Volunteering

How often do we do things for other people for nothing? Giving our time doesn’t cost anything and yet we can find it so easy to avoid getting involved, getting our hands dirty or having an effect on the problems that exist all around us.

In times gone by, in the founding of the British Empire, men were forced or ‘pressed’ into the navy though they often didn’t want to, they had no choice. The cunning way that ‘they’ did it was to go in to a Tavern where the local men were drinking. While the man wasn’t looking they would drop a shilling piece (five pence in our money) into his tankard. If he then drank the beer it was assumed under the law that he had accepted the contract to join a ship. The shilling was the sailors wage. It was known as ‘taking the King’s shilling’. The tankards were made of a metal called pewter so that the drinker could not see they shilling until they had finished the drink. This led any taverns to use glass bottomed tankards so that the shilling might be seen before the beer was drunk.

As you can imagine a man who had been pressed in this way was not a very enthusiastic sailor and did not perform very well. A phrase appeared in the language of the navy,

“One volunteer is worth ten pressed men”.

When we volunteer to do something we are positively engaged and committed to whatever it is, we want to do it. When we are forced to do things that we do not want to do we do not do them well and we just become resentful and disengaged and not very productive.

Ed and I were moved to do this weeks podcast on volunteering because today on December 5th is the international day for volunteers. That got us talking about the idea of giving our time, and maybe money, to help others.

Devolved responsibility

I am struck by the idea that we have, as a society, devolved our responsibility for looking after each other to councils, charities, the government and even businesses. When we lived in extended families, villages and communities we naturally looked after each other. At some point during urbanisation, perhaps because everyone was working so hard and for so many hours during industrialisation we lost the ability to care for one another and passed the responsibility to the official bodies such as the councils.

Them and us

Once we give away a part of what we do we no longer own it. The responsibility is no longer ‘ours’ it has become ‘theirs’. They have become the mythical ‘they’. “They will sort it out”, “They wouldn’t let that happen”. Along with our responsibility we gave away our power as both individuals and as communities.

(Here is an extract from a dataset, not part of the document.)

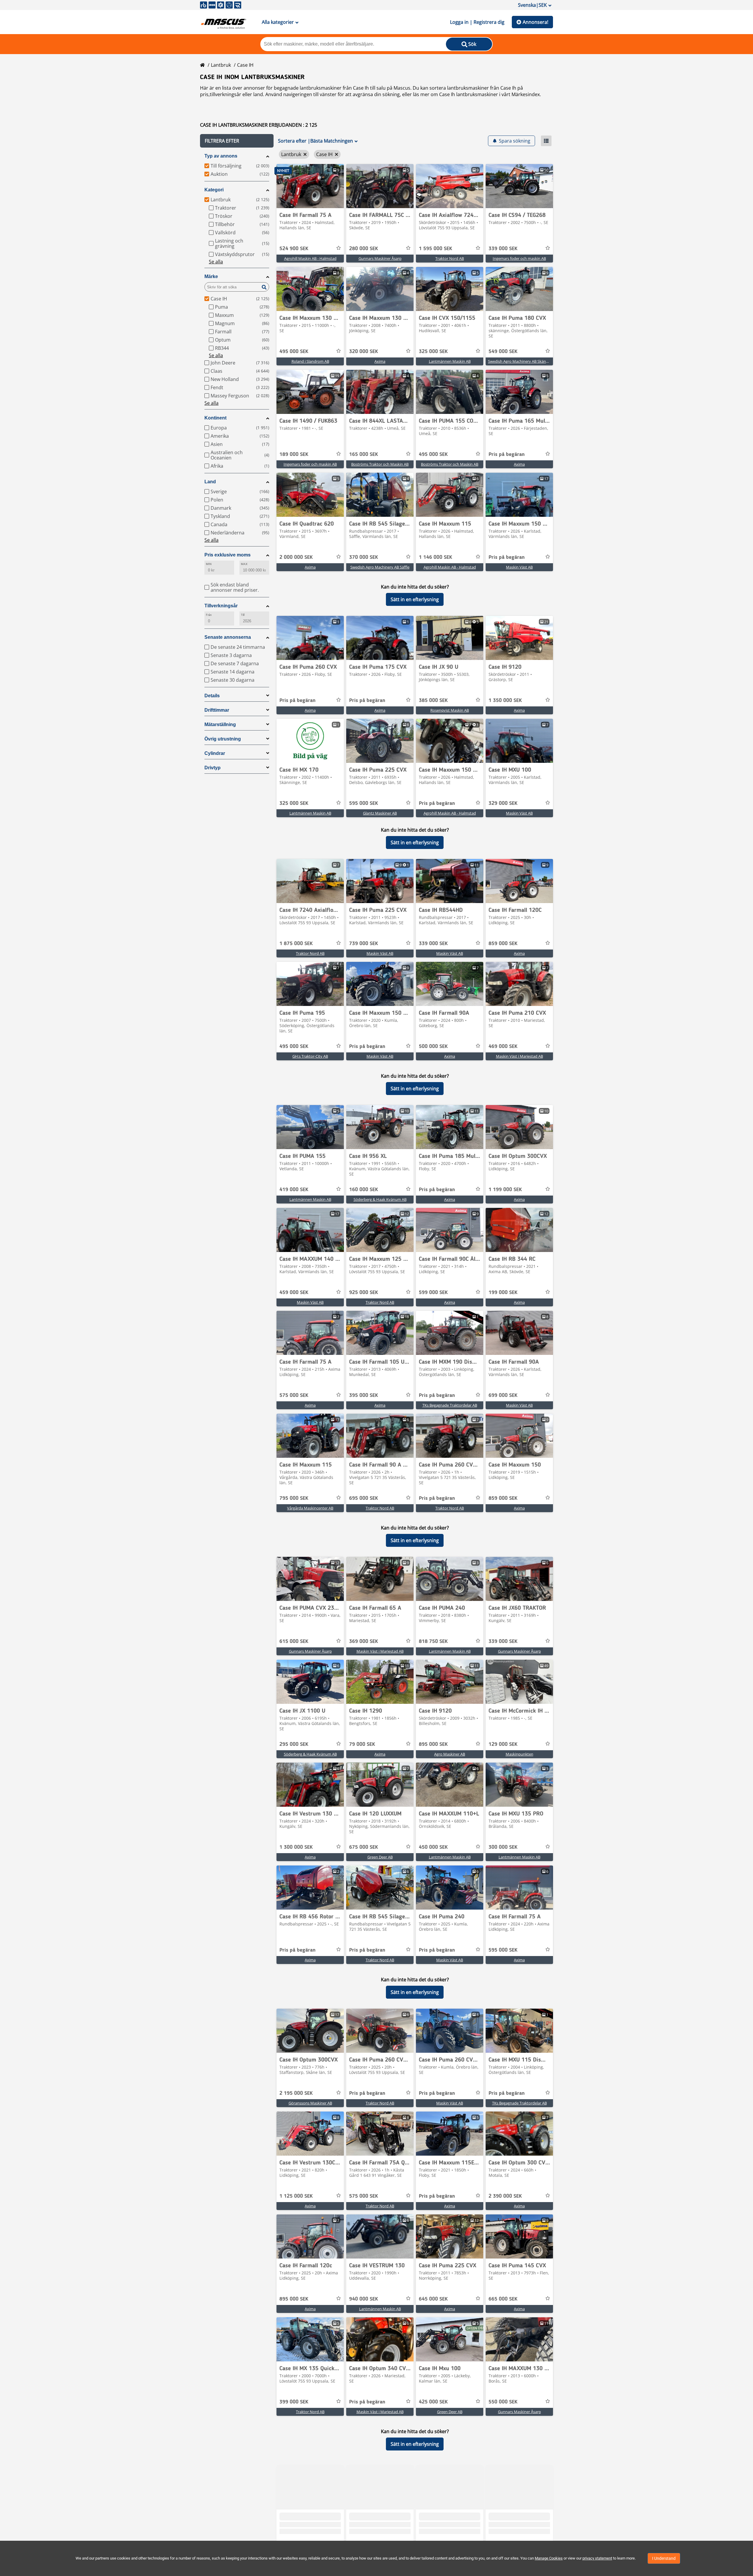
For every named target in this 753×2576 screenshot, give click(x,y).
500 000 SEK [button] (433, 1046)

So that now when the house next door catches fire we do not all run and get a bucket or a hose pipe and put the fire out, we dial 999 and then sit back complaining about how long the fire service is taking to attend, as we watch the house burn down.

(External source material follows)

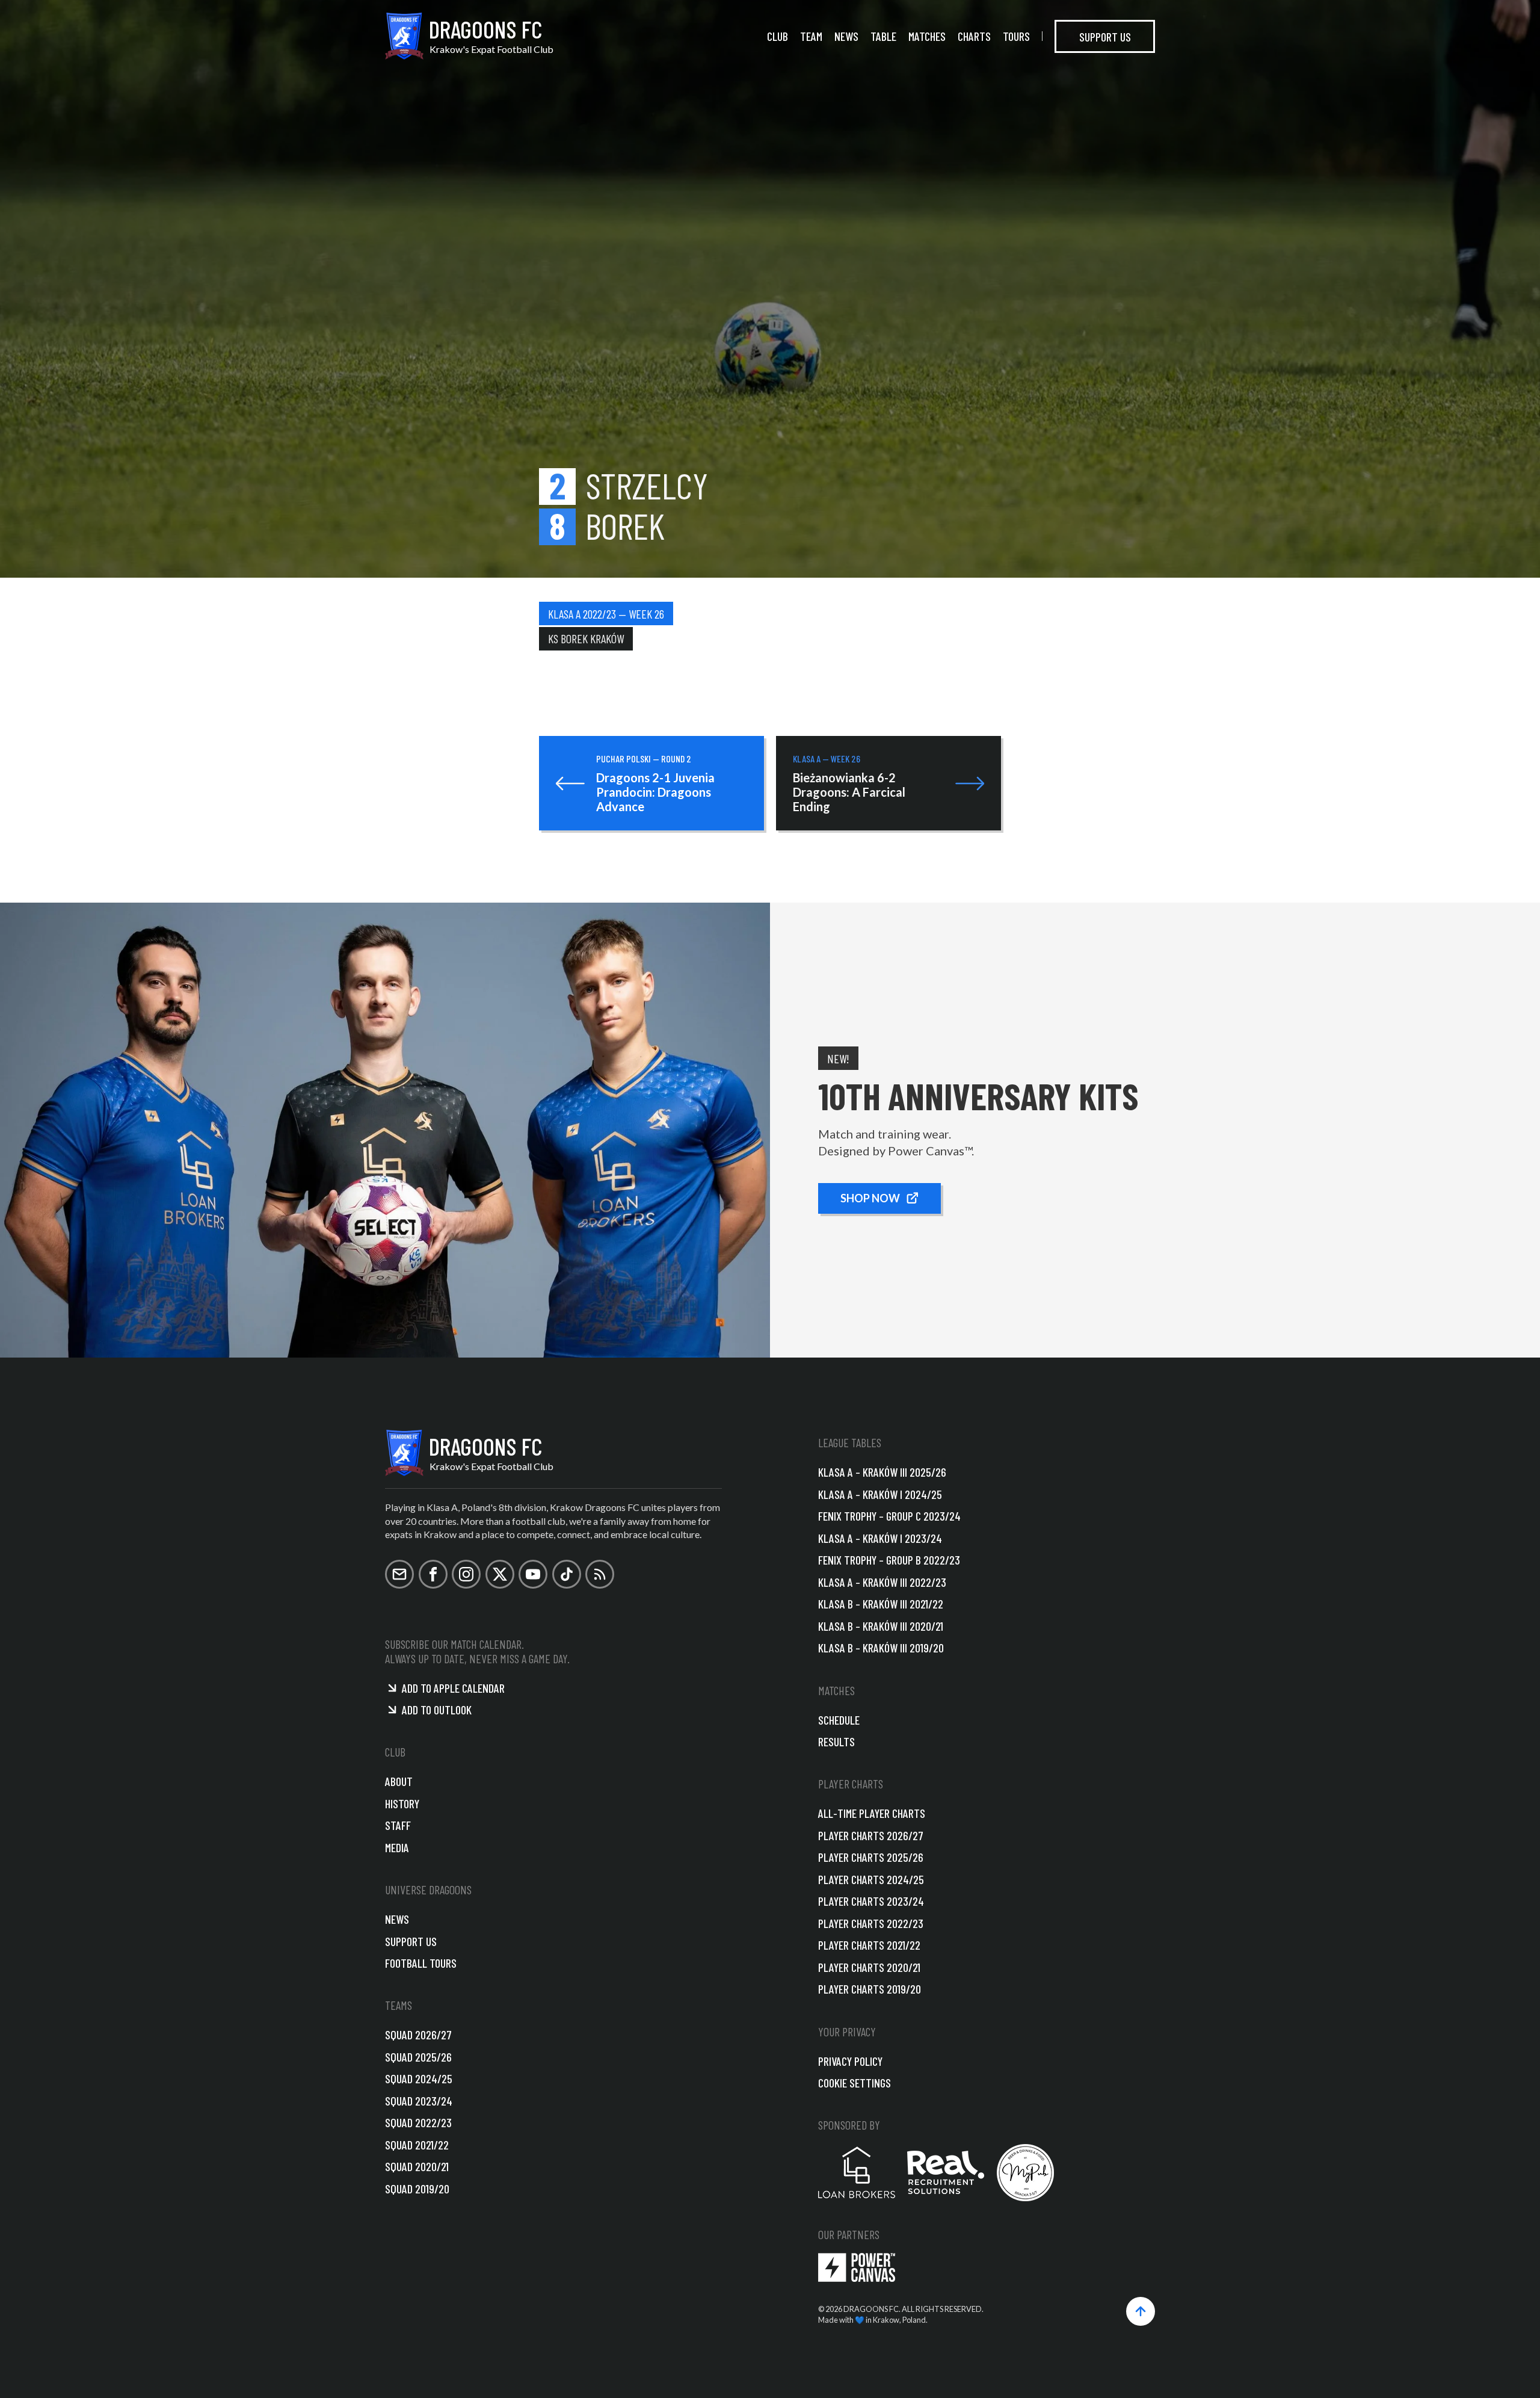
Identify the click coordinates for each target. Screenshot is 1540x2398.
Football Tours (421, 1963)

We allow our town and villages to fill with litter waiting for ‘them’ (the council) to come and clean them. We allow children to run riot waiting for ‘them’ (the teachers) to discipline them and teach them some manners. And, now it would seem that we are prepared to stand back and watch a policeman or woman being kicked unconscious rather than intervene.

We often hear about ‘the nanny state’ that is taking over all the decision making from us individuals, well the reality is that it is here. The more responsibility we give to ‘them’ the less we have for ourselves and the more helpless we become.

We are at a point where we have given away so much of our responsibility for who we are, what we are and for what we do that we have become progressively more helpless. It is so easy for us to become the victims of bullies, thugs, criminals, politicians, business people, religious leaders, terrorists, the list is endless. They are all the mythical ‘them’.

Guess what? The ‘them’ is actually ‘us’.

When we finally take responsibility for the world that we live in it will change. Until that point we will remain victims. Rather than complaining about the world and the state that it is in, about pollution, waste, food, greenhouse gases and so on we could get off our butts and do something about it.

I note that the French have just taken to the streets to protest about the introduction of certain laws and, guess what?, the laws have been rescinded. It appended here when Thatcher tried to impose the ‘Poll Tax’ and the British people took to the streets and guess what? it was rescinded. The same would be true of the crazy Brexit situation that we are in. We do not have to do it.

Volunteering is taking back power

When we volunteer we are taking back the power that we have devolved to ‘them’ and using it ourselves. When we volunteer and simply get things done while others are in council chambers or parliament talking about it, we have reclaimed our power.

If we all gave as little as one hour a week in volunteering to help, whatever the cause, we could transform the world that we live in. We could have clean streets, food for the homeless all the lonely visited, the list is also endless. We could clean up polluted sites and improve our general environment. Alternatively we could sit back, do nothing and moan about ‘them’ and how ‘they’ are not getting it done.

We are all them.

Take care, be happy and look after each other.